I might consider revising the rules above by adding flow and possibly an 
HTTP/ content match since all valid HTTP GET/HEAD/POST/OPTIONS... should 
have some form of HTTP/* version at the end to be serviced, of course 
"should" is often at the heard of the issue. YMMV

bannerlog tcp any any -> 10.1.1.50 80 
(flow:established,to_server;content:"HTTP/";flags: PA;)

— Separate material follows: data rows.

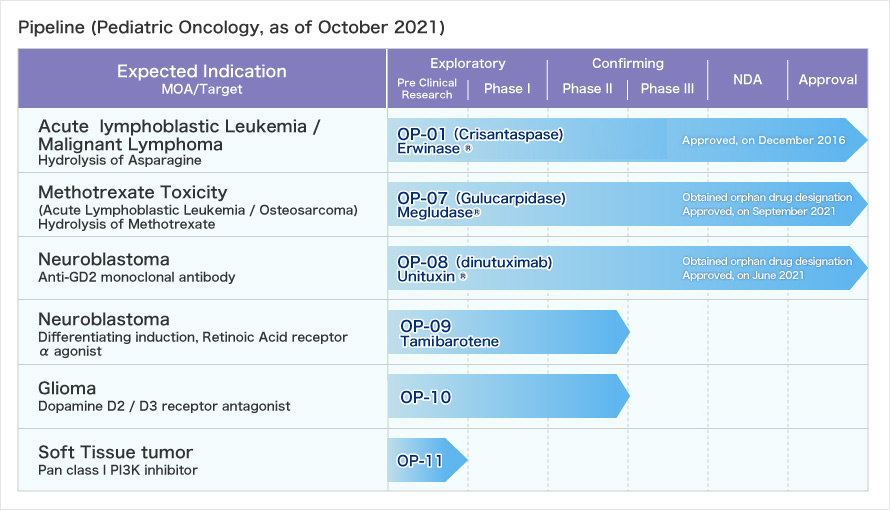
Task: Select the OP-11 pipeline arrow
Action: coord(427,460)
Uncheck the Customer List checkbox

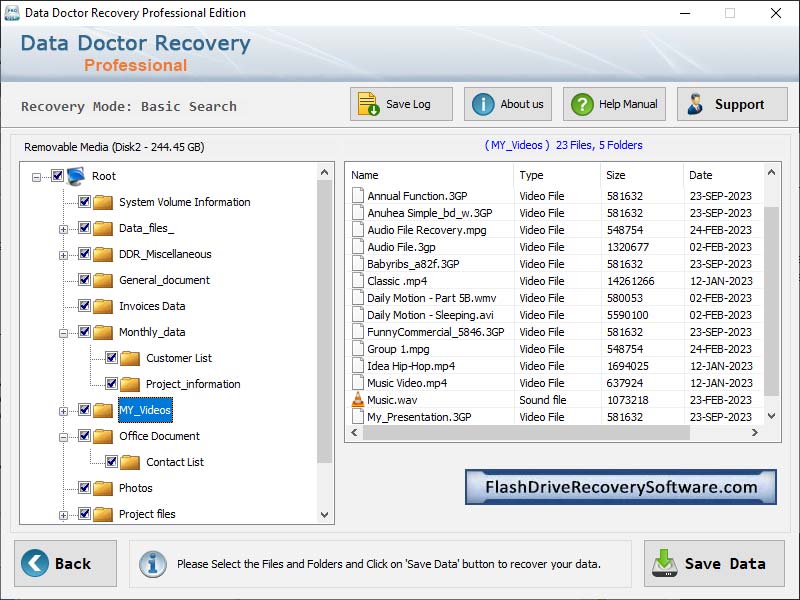pyautogui.click(x=110, y=358)
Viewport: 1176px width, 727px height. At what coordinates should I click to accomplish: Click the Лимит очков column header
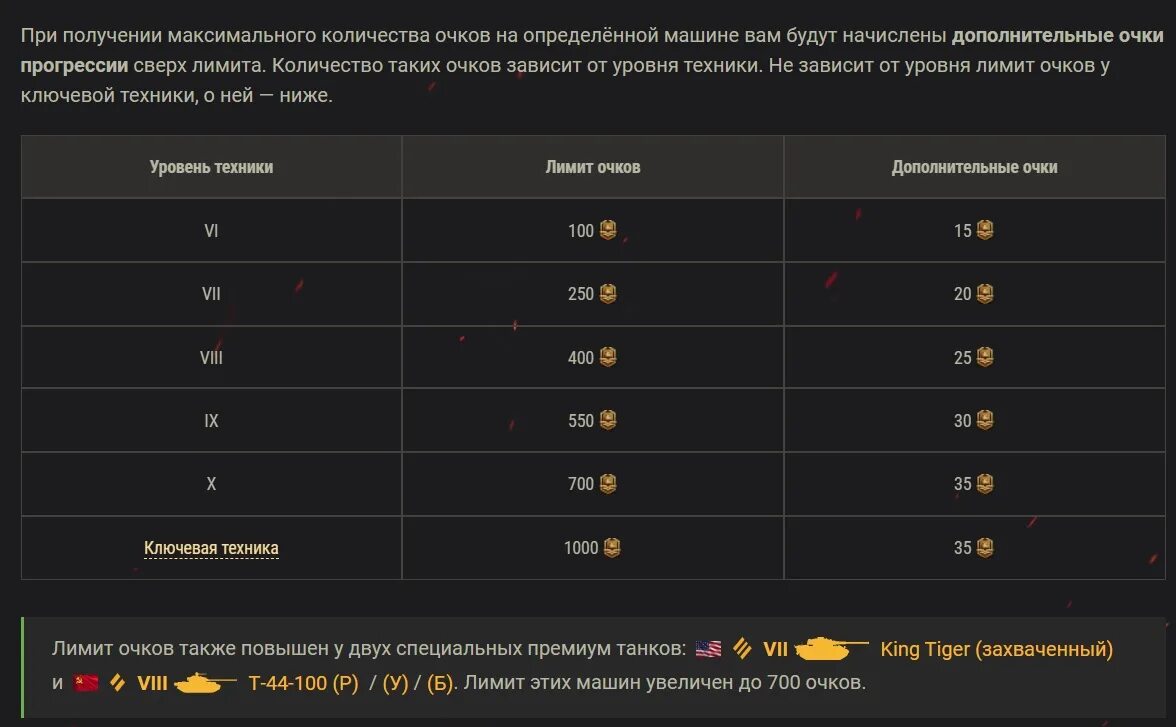coord(593,167)
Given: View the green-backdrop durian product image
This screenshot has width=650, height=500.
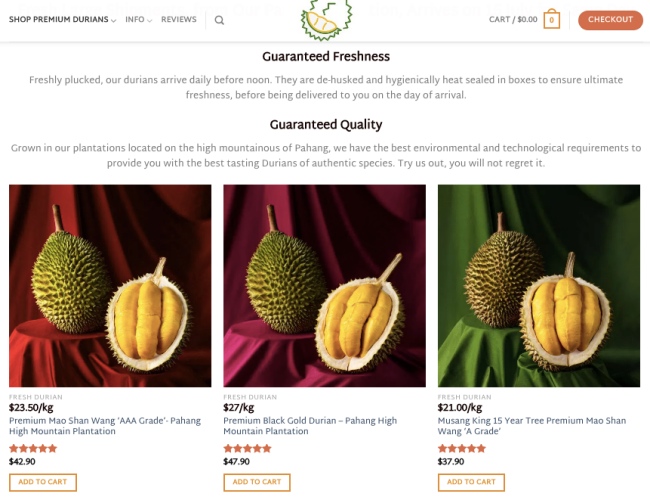Looking at the screenshot, I should pos(539,286).

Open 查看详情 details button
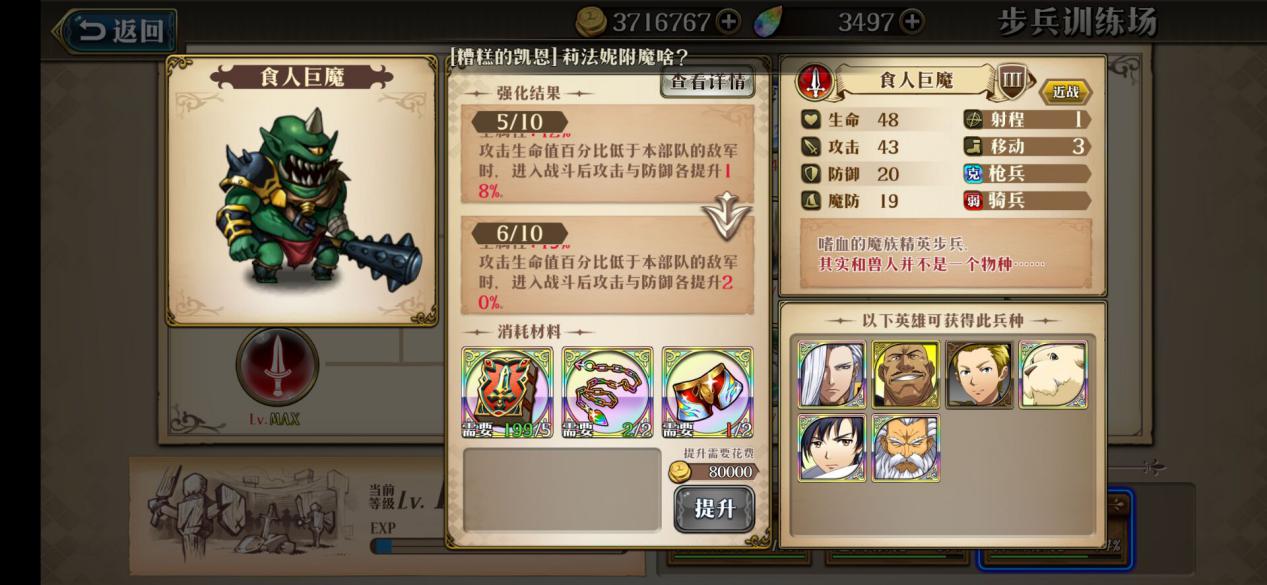[707, 82]
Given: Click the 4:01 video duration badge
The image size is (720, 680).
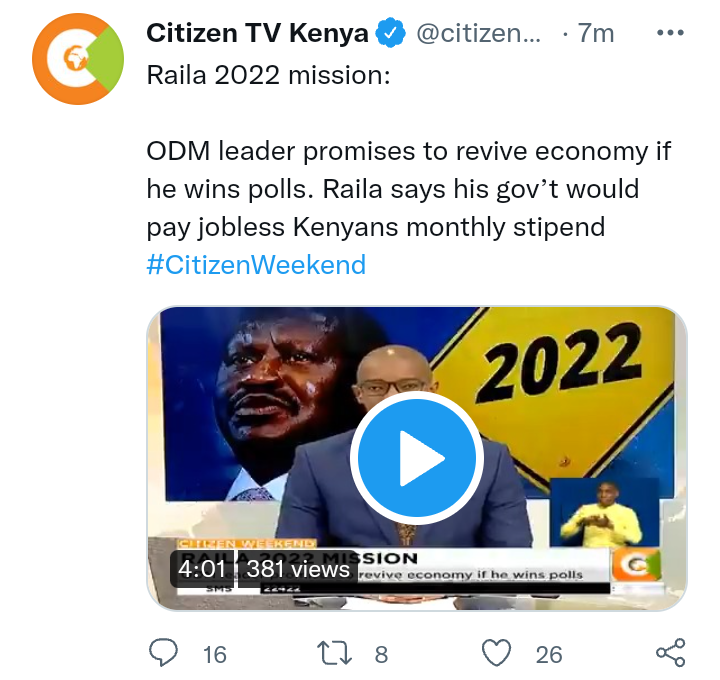Looking at the screenshot, I should click(202, 569).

bannerlog tcp any any -> 10.1.1.50 80 
(flow:established,to_server;content:"HTTP/";flags: SP;)
# This should capture any data sent, odd but allowed per rfc
bannerlog tcp any any -> 10.1.1.50 80 (flow:stateless;flags:S;dsize:>1;)

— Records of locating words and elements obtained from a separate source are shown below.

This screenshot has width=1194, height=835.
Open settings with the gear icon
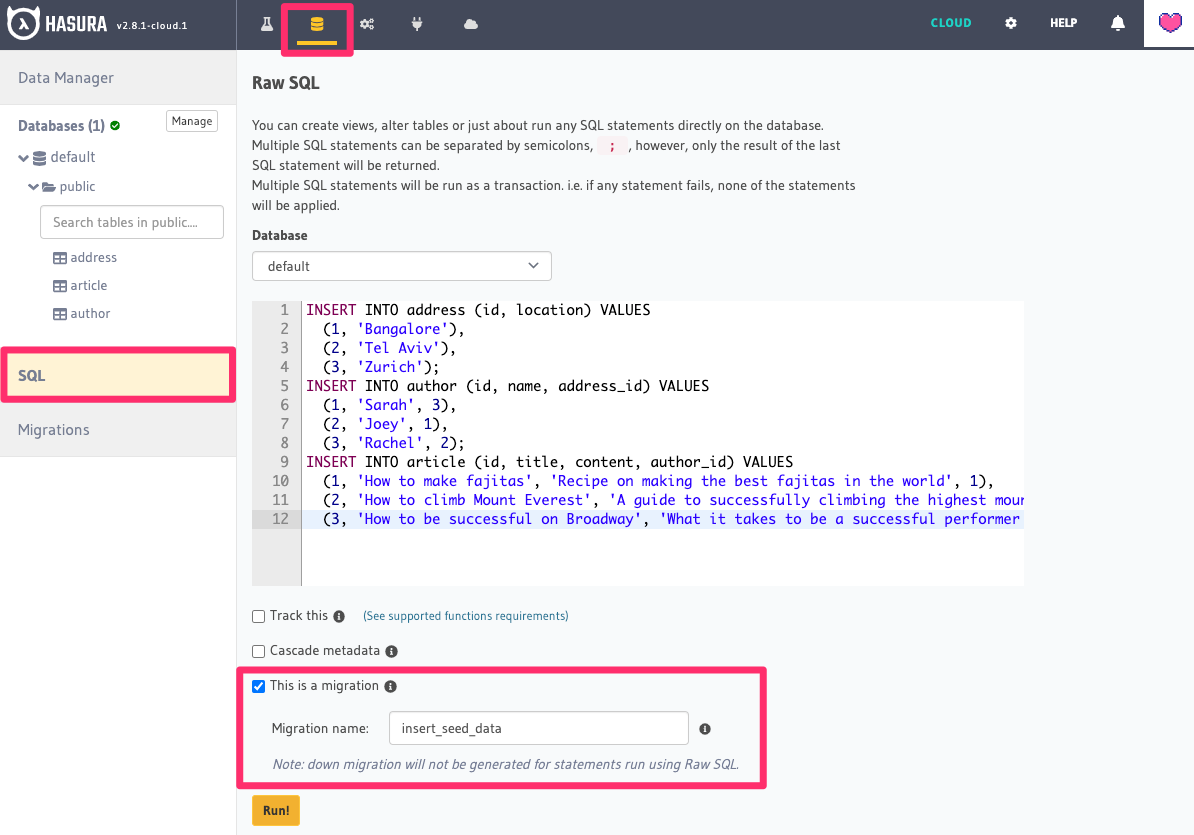point(1010,22)
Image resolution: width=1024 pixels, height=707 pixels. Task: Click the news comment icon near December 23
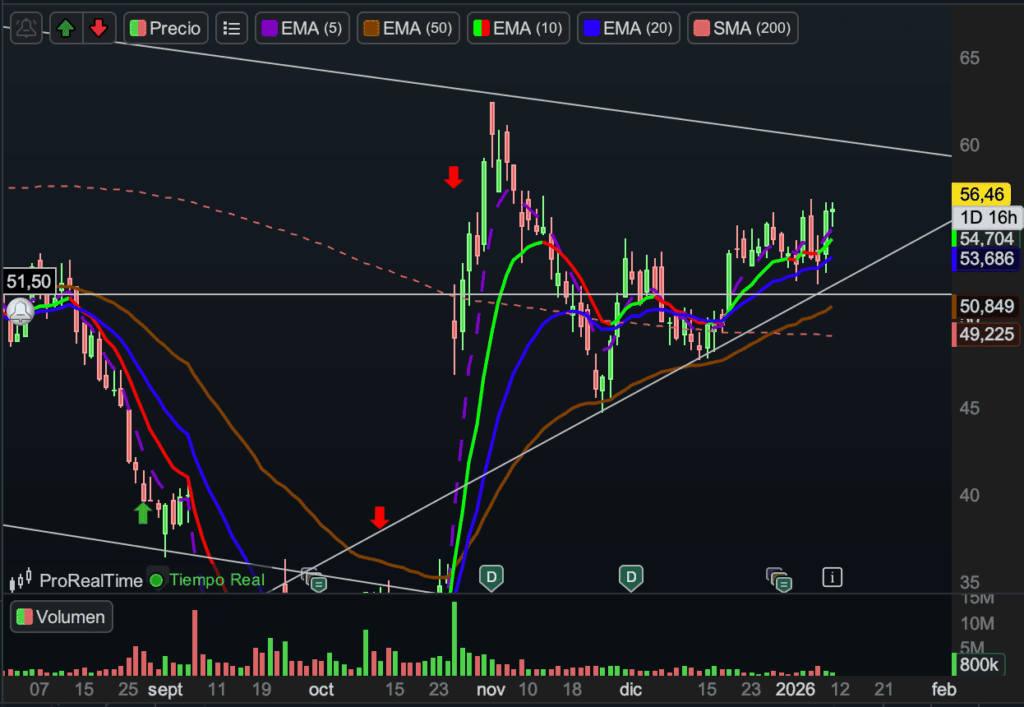coord(780,578)
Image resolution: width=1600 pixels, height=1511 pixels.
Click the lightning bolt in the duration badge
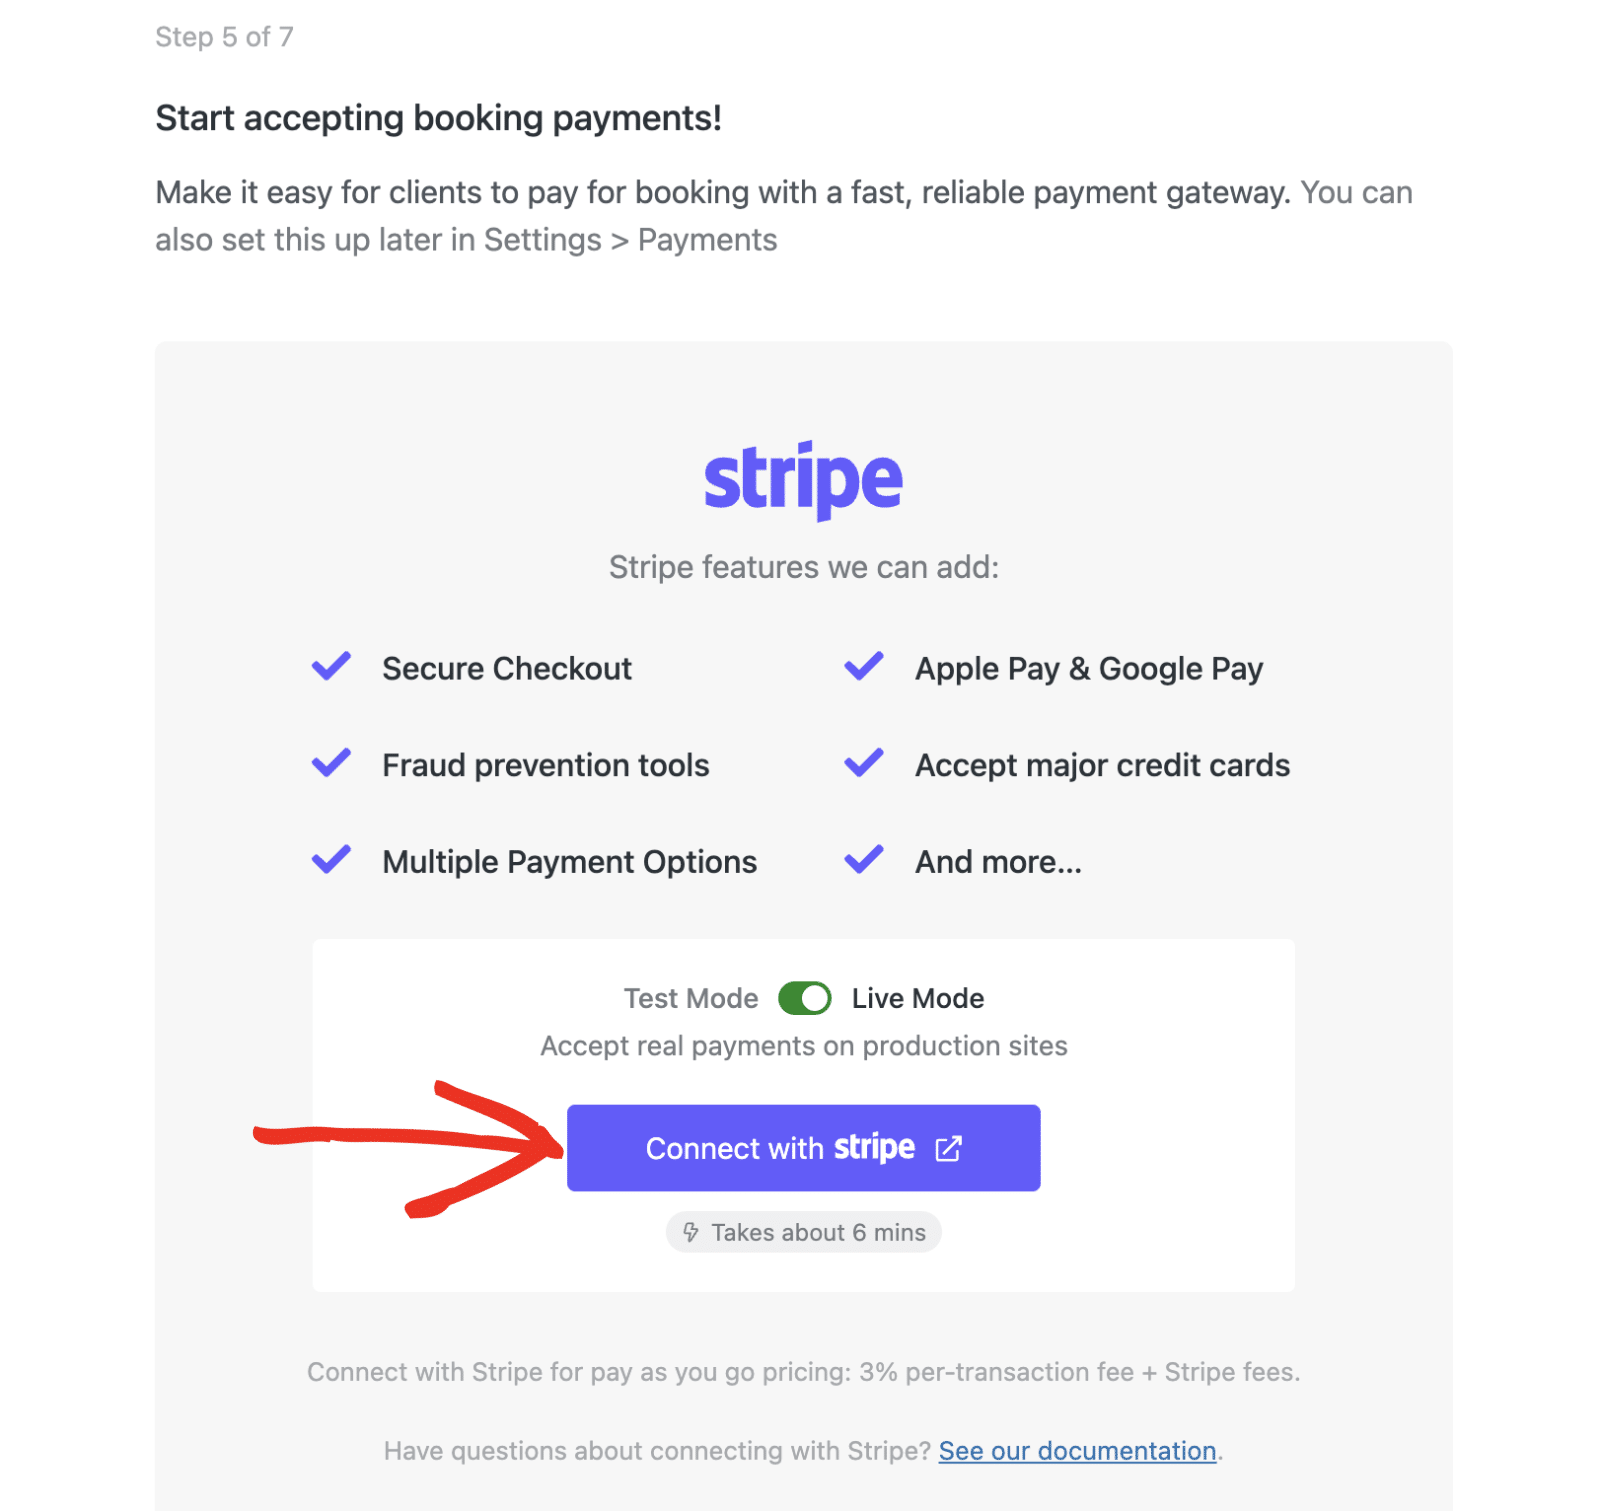click(x=690, y=1232)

bannerlog tcp any any -> 10.1.1.50 90 
(flow:established,to_server;flags:A:dsize:>1;)




whipsmack wrote:

> Well, I'd like to just add a log rule like the one you mentioned, but
> it's in the wrong direction:
> 
> # This rule would catch all inbound HTTP status codes, I already log
> ALL data sent to the server to port 80
> 
> log tcp any any -> rooted_host 80 (content: "HTTP/1.1"; nocase;
> flags:PA; msg: "blah, blah"; etc.)
> 
> 
> #The rule should be: log tcp rooted_host 80 -> any any (content:
> "HTTP/1.1"; nocase; flags:PA; msg: "blah, blah"; etc.)
> 
> However, this will not work though either, since I HAVE to have a
> catch-all log statement at the end since we just don't know what the
> trigger for the backdoor shell is, I only suspect it's over web:
> 
> log tcp any any <> 10.1.1.50 any log udp any any <> 10.1.1.50 any log
> icmp any any <> 10.1.1.50 any
> 
> So, because of my catch-all's I end up logging everything.  What I
> want first is to log all data sent to the server to port 80 (which
> I've already got that down)
> 
> # This should capture almost all GETs, POSTs and HEADs, etc log tcp
> any any -> 10.1.1.50 80 (flags: PA;) log tcp any any -> 10.1.1.50 80
> (flags: SP;) # This should capture any data sent, odd but allowed per
> RFC log tcp any any -> 10.1.1.50 80 (flags: S; dsize: >1;) log tcp
> any any -> 10.1.1.50 90 (flags: A: dsize: >1;)
> 
> 
> Second, I want to log *only* the PA's from the server with HTTP
> status codes, nothing else... no other PA's with just continuation
> packets, not other flags like RESET, or FINs, or FA, or FAP, or etc,
> etc, etc.....I have everything working except the dang PA thing.  I
> just want some way to log PA from the server with HTTP status codes
> but somehow pass all other PA's from the server.
> 
> Thanks
> 
> Paul Schmehl <pauls at ...1311...> wrote: --On Tuesday, February 17,
> 2004 9:28 AM -0800 whipsmack wrote:
> 
>> Um... no..... I'm not the snort expert by any means..... So, with
>> the -o option, do the rules then have to be in any particular order
>> (i.e. do the pass rules have to be above the logs rules, or
>> vise-versa?)
> 
> 
> No. Physical order of the rules is unimportant. When you start snort
> with the -o switch, it will parse all pass rules before it parses any
> of the other rules. To test this, write a temp rule that passes all
> traffic originating at or destined to the box in question. That
> should shut off *all* the alerts to and from that box.
> 
> 
>> I added the -o but I'm still getting all the PUSH/ACKs...just don't
>> get it, it should be passing all PA without content HTTP/1.1...
>> grrrrrr....
> 
> 
> If all you want to see is traffic on port 80, then use a rule that
> passes everything that is *not* to 80. For example: pass tcp any any
> -> rooted_host !80 (msg: "blah, blah, blah, etc.)
> 
> This should eliminate all traffic that isn't destined to port 80.
> 
> But you say all you want to capture is PAs to port 80 with HTTP/1.1
> in the content, right?
> 
> So run snort with one rule. You don't even need a pass rule. Just
> start a new instance of snort with the following rule:
> 
> log tcp any any -> rooted_host 80 (content: "HTTP/1.1"; nocase;
> flags:PA; msg: "blah, blah"; etc.)
> 
> I think you're approaching the problem in the wrong direction.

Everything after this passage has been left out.